▸ GOAL OF THE EXERCISE: Retype, exactly as they stand, the lines from the start of the data to the line that contains "You are a computer-use agent.", both ends included. Leave the pictures out.

|---|

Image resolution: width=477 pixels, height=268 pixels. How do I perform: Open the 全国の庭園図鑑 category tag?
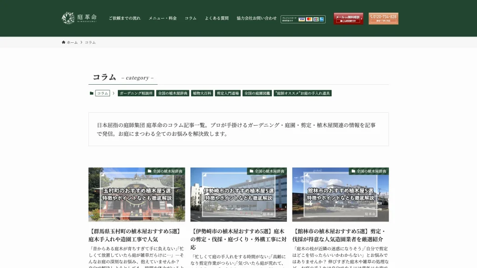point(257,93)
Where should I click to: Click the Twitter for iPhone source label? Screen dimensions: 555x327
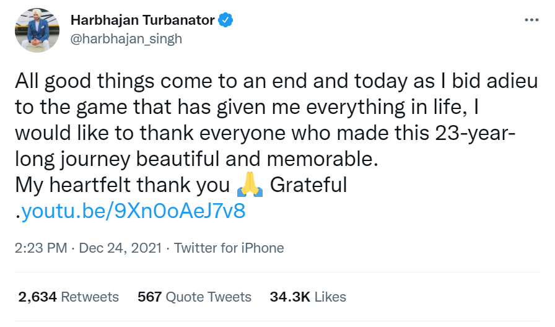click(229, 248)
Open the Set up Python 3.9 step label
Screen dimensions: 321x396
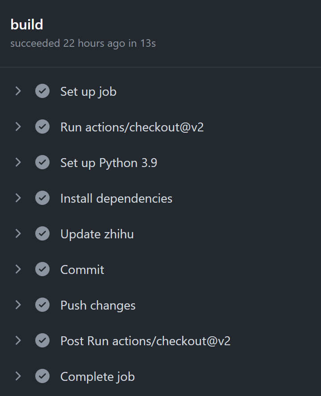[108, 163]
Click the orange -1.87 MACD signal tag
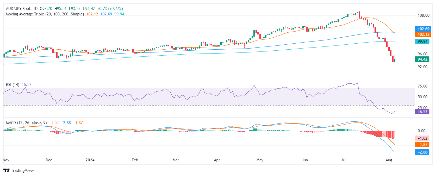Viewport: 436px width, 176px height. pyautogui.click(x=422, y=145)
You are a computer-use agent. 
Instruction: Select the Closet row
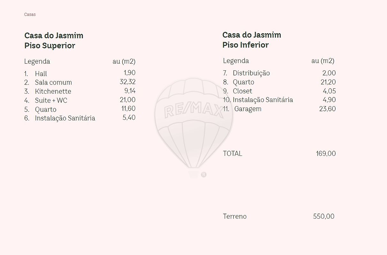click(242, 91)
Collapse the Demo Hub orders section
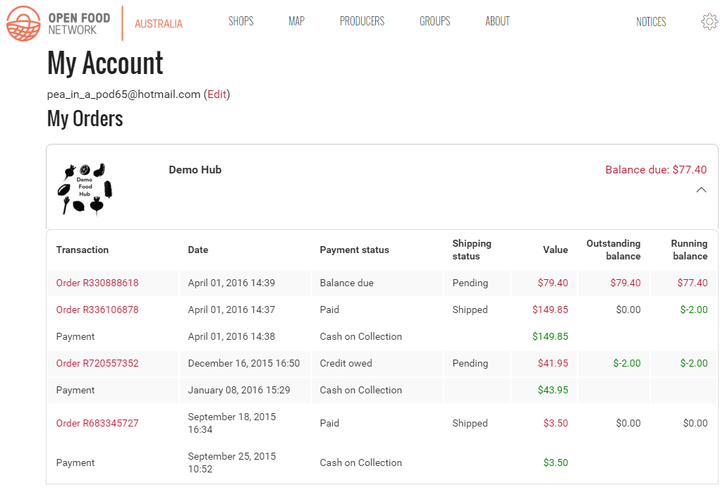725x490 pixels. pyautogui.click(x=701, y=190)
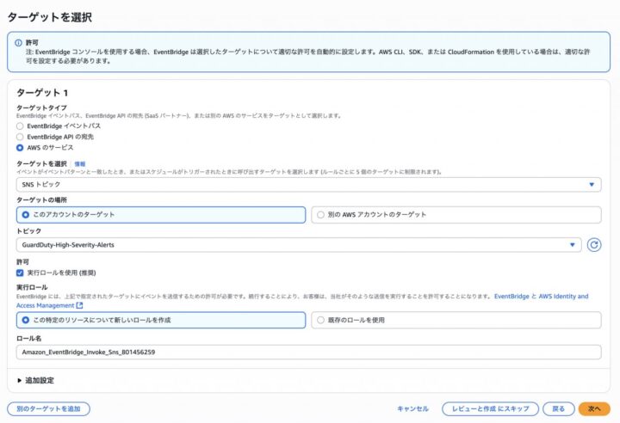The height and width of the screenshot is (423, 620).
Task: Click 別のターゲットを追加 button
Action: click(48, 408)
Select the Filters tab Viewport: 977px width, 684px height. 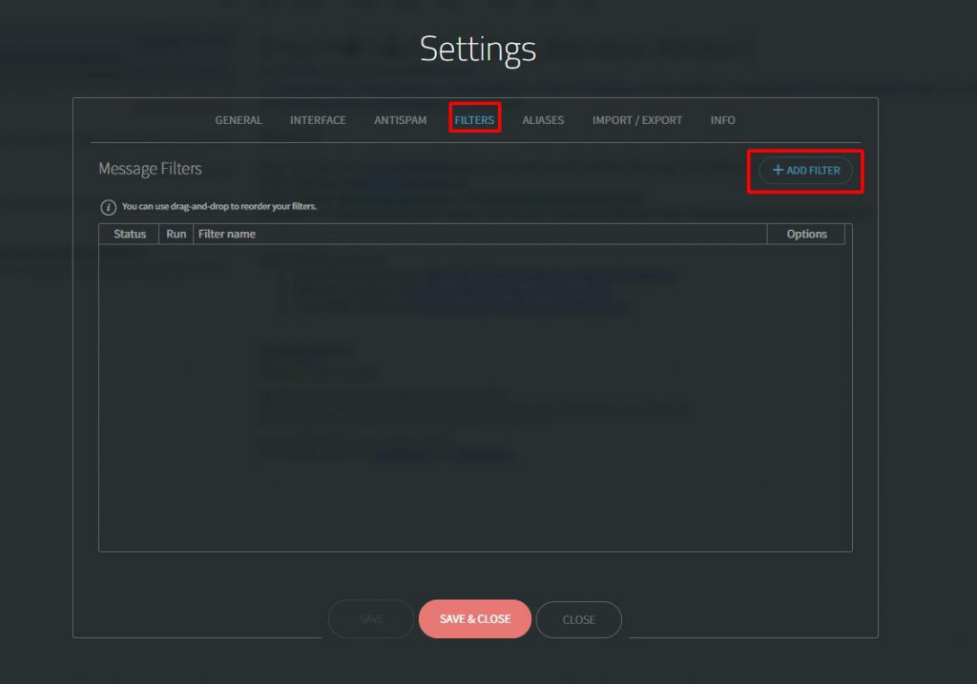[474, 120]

|---|

▸ FINISHED EXERCISE:
Image resolution: width=477 pixels, height=268 pixels. How do I perform: Open the 全国の庭園図鑑 category tag?
point(257,93)
Where should I click to: Click the Twitter for iPhone source label? Screen dimensions: 555x327
click(229, 248)
Open the Set up Python 3.9 step label
Screen dimensions: 321x396
[108, 163]
Click the orange -1.87 MACD signal tag
Viewport: 436px width, 176px height. pyautogui.click(x=422, y=145)
You are a computer-use agent. 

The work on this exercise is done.